• Assigned task
Keep the wording of each record exactly the same when you repeat it, and leave out pictures.

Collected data
=== Section Start ===

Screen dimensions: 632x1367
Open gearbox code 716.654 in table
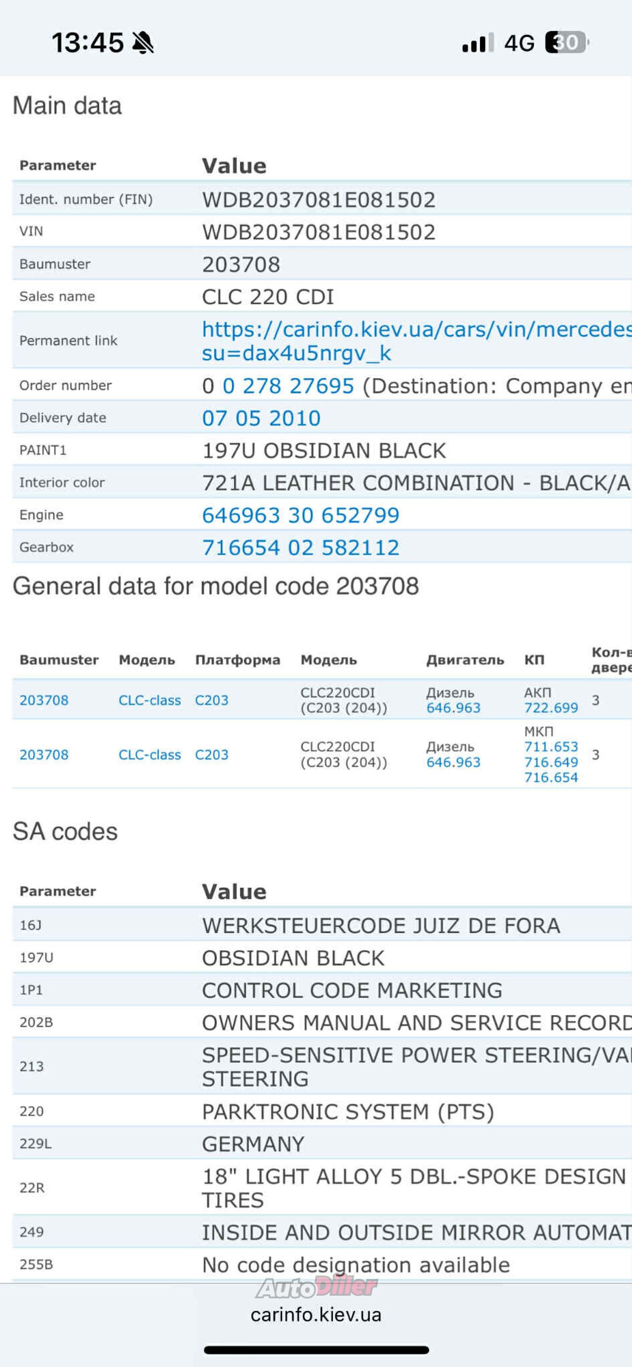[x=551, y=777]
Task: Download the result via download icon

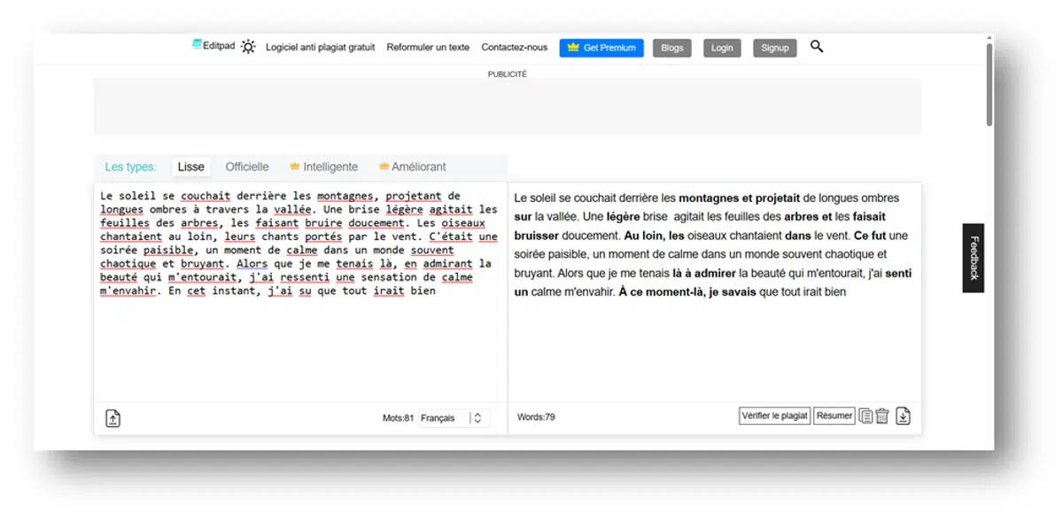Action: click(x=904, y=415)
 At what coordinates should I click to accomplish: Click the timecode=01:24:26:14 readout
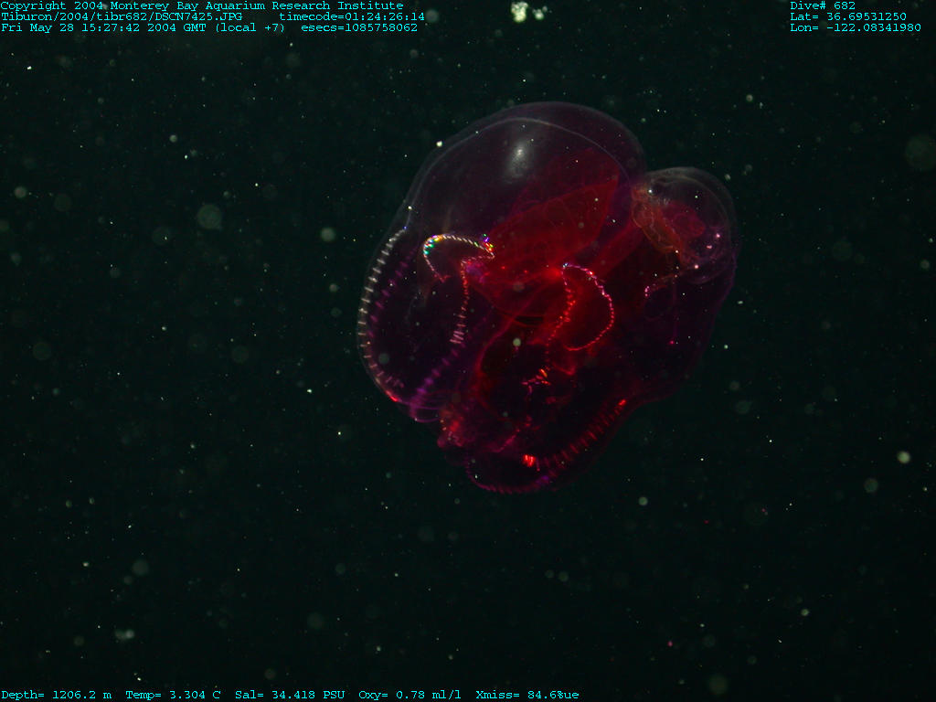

=== Section End ===

• Task output
Screen dimensions: 632x1367
Open gearbox code 716.654 in table
[x=551, y=777]
Task: Download the result via download icon

Action: click(x=904, y=415)
 At what coordinates should I click to accomplish: Click the timecode=01:24:26:14 readout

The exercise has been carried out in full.